Cheia de dores, vazios, excluídos por ódio e por amor ainda que sempre por
amor... Cheia de crenças e de leis não escritas a não ser na pele e consciência
dos seus integrantes; gerações e gerações carregadas de poder e de encomendas a
resolver “em família”, “pela família”. Tive que apreender a ver a “mi Padre”...
que jamais tinha podido ver na sua altura e nas suas circunstâncias, dentro do
seu sistema familiar. Tive que apreender a ver a “mi Madre”... que jamais tinha
podido ver na sua altura e nas suas circunstâncias, dentro do seu sistema
familiar... E assim, tudo mudou. Tudo ficou mais claro e evidente. Inclusive
minha ignorância e minha prepotência. Minhas estratégias de conquistador e de super-herói.

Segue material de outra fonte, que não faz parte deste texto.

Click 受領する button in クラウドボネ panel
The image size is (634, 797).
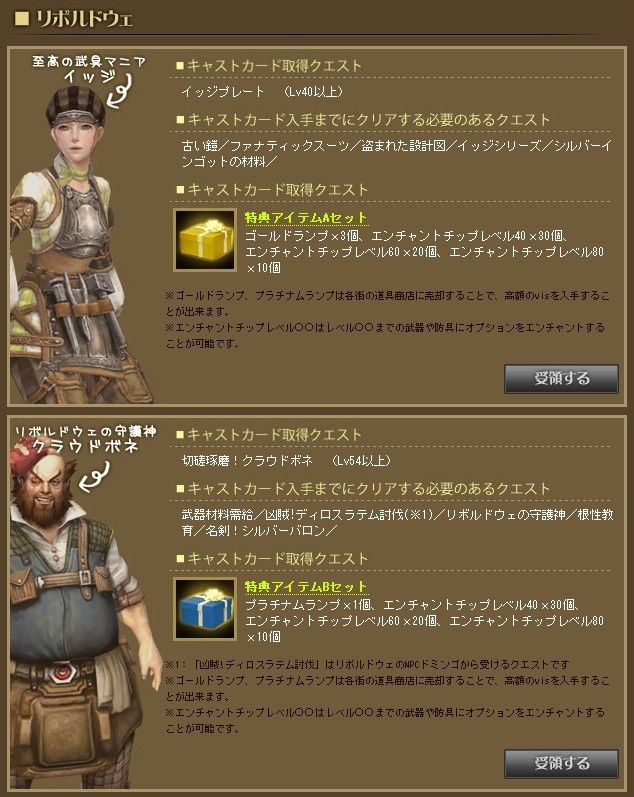pyautogui.click(x=561, y=763)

Minha tentativa infeliz de ser juiz do que acredito conhecer e que na realidade
desconheço de cabo a rabo. E só aí pude ver que minhas feridas foram, na
verdade, auto infringidas. E compreendi que a intempérie que me empurrou à nova
jornada era meu medo a não poder ser o que a vida arcaicamente parecia estar me
pedindo ser.
Mas, como falei, não terminei de construir meu casulo. É
mais... recém comecei. Ainda a lagarta está inteira. Ainda se pode ver no seu
esforço. O que importa de tudo isto, é a consciência de estar onde estou e
fazendo o que faço. A consciência de saber que posso tecer meu futuro respeitando
integral e sistemicamente quem realmente sou, apreendendo a ser quem sou, cada
vez um pouco melhor. O importante é estar no lugar e na hora certa da minha
existência, sendo parte dos eventos pela vida e não inerte e incoerente,
sem força e gerando consequências negativas na interação com os outros seres
deste mundo, ao ritmo de uma música marcial fora das ordenes do amor e que
convida à desumanização.
Falta muito para a borboleta.
Que sorte que ainda sou lagarta.
P.S.: Este processo é profundo e em mim ainda inconcluso. Ideias
e conceitos dançam e se transformam sem perder minha identidade. Na realidade a
minha identidade se expande e reforça suas bases, me deixando mais confiante a partir
da inconsistência das opções arcaicas que pairam impiedosas, sempre que me permito
observar ao ser humano na sua essência e em direção à vida.